Monday, December 1, 2008

SimpleDB Open to the Public with Lower Prices

As of today, anyone can try SimpleDB with no waiting… so what are you waiting for??

And they’ve reduce the storage costs by 83% to $0.25 per GB per month.

AND finally (and best of all), they’ve added a FREE tier giving you 25 Machine hours + 1GB of data transfer + 1GB of storage for free. This is huge news. Now people can try and potentially use SimpleDB for free indefinitely.

Monday, October 13, 2008

New Social Search Product Running Completely on Amazon Web Services

A new social search service called SideStripe has been released into the wild. The service lets you find information as well as ask questions and get answers from the people in your social network. They also have a nice widget that embeds itself right in your Google results.

google1-ex-frompaint 

SideStripe is running on EC2 with app servers behind load balancers, SimpleDB is the database and S3 is used for larger data that doesn’t fit in S3 as well as for shared caching.

Thursday, October 9, 2008

Amazon Reducing S3 Storage Costs via Tiers

Starting November 1st, the following pricing structure will take effect.
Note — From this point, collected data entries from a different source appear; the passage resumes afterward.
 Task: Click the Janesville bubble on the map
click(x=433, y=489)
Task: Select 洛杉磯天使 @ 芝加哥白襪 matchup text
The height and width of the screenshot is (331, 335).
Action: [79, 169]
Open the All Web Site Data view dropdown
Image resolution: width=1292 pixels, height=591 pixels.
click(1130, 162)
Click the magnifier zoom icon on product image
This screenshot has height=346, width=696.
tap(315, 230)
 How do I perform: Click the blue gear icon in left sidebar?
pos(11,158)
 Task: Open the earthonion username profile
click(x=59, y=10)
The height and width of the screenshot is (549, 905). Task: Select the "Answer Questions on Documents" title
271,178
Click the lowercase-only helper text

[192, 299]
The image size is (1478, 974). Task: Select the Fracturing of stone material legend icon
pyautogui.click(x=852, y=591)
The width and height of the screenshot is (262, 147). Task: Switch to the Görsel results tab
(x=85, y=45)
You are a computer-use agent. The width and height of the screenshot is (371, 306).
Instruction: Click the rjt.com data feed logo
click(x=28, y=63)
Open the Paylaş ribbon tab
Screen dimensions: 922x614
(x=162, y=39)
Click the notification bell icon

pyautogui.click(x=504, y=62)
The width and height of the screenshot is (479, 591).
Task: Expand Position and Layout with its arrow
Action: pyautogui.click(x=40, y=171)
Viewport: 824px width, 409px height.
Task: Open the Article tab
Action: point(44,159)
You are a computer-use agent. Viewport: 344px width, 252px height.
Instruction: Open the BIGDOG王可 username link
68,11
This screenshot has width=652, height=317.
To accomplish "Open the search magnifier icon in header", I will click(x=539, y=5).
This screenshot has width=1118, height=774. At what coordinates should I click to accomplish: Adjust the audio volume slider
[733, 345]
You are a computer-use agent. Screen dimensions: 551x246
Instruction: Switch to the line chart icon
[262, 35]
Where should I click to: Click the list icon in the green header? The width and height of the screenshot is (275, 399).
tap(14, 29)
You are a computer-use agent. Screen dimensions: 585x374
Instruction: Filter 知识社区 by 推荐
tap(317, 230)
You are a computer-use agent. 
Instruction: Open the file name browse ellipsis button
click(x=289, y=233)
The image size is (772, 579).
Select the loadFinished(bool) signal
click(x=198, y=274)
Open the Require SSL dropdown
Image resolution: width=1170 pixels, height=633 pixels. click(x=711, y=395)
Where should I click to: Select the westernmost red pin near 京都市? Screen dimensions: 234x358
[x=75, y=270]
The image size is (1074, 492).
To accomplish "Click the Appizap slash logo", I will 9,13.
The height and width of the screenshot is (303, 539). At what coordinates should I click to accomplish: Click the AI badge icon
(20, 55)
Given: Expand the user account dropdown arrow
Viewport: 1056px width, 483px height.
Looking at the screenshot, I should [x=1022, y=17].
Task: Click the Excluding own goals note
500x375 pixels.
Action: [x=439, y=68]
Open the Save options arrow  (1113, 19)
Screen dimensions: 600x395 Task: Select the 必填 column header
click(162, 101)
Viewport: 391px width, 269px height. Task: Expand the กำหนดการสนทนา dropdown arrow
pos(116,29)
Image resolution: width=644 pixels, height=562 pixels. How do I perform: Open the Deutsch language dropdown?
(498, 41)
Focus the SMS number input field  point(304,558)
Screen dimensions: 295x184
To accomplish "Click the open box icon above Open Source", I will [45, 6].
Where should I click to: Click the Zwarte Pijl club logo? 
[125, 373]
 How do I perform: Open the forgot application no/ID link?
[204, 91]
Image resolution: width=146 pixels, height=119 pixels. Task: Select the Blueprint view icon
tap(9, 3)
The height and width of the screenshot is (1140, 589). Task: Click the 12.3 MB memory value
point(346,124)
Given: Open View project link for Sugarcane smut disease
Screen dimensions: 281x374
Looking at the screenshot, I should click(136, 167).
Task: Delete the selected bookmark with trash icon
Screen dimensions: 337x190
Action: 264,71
Current storage price (through Oct 31, 2008)
US: $0.150 per GB
EU: $0.180 per GB
New storage price (effective Nov 1, 2008)
US
$0.150 First 50 TB / month of storage used
$0.140 Next 50 TB / month of storage used
$0.130 Next 400 TB / month of storage used
$0.120 Storage used / month over 500 TB
EU
$0.180 First 50 TB / month of storage used
$0.170 Next 50 TB / month of storage used
$0.160 Next 400 TB / month of storage used
$0.150 Storage used / month over 500 TB

I’m still hoping that they drop the per request price at some point.

Wednesday, October 1, 2008

EC2 to Support Microsoft Windows Server and SQL Server this Fall

Currently EC2 only supports Unix based operating systems, but coming this fall you’ll be able to run Windows Servers. This may not sound like much, but sometimes you just need it and it will be nice to be able to have it. We needed Windows as part of our infrastructure for one project and we actually we had to lease a windows box from another host and send messages between them to get things done… not pretty. This should solve that problem.

This is also great news for you ASP.NET developers. Welcome to the cloud!

Thursday, September 18, 2008

Amazon Will Soon Have a CDN

Wow, the hits just keep on coming. Amazon is quickly becoming the one stop shop for every possible hosting scenario. They will soon add a content delivery network for low latency delivery for things such as video's, etc.

I love how easy it will be to use. Just upload your file to S3 like you do now and then a single API call will make it part of the CDN.

Read more...

Saturday, August 30, 2008

Use Amazon S3 like Memcached

A new open source project called CloudCache enables people to use a simple cache/map interface into Amazon S3. Check it out at:

http://code.google.com/p/cloudcache/

Tuesday, July 1, 2008

How Much Would it Cost to run Twitter on Amazon's SimpleDB?

As you may or may not know, Twitter has had an amazing amount of downtime in the past few months and it may be due in part to running only three MySQL servers to run one of the most popular sites on the Internet. So lets say they wanted to use SimpleDB to get rid of their database issues, well lets try to figure out their costs based on some publicly available usage numbers and traffic numbers along with these BoxUsage numbers.

Twitter Usage

March 2008
Total Users: 1+ million
Total Active Users: 200,000 per week
Total Twitter Messages: 3 million/day

14 Million Visits per month with an average of 7 pages per visit = 98 million pageviews per month

Now lets assume that each page only does one (assume a small amount of caching) and each object has item has 5 attributes.

Translated to SimpleDB usage:

  • 3 million PUT's per day
  • 98 million QUERY's per month
  • 98 million GET's per month

3 million PUT's = (3 * $3.079) + (3 * 0.0000280 * 5^3) = $9.25 / day = $277.43 / month

98 million QUERY's = (98 * $1.96) + (98 * 0.00112 * 5) = $192.63 / month

98 million GET's = (98 * $1.305) + (98 * 0.00028 * 5^2) = $128.58 / month

For a grand total of $598.64 per month.

This only includes box usage for SimpleDB and does not include bandwidth (which is free if you're using EC2) or storage.

Wow, a lot cheaper than I would have expected. Also, you could reduce this cost significantly by doing some serious caching (if you develop in Java, check out SimpleJPA to get easy caching).

UPDATE: I miscalculated this when I first posted it by counting 98 million pageviews per day, when it should be per month. Should be all corrected now.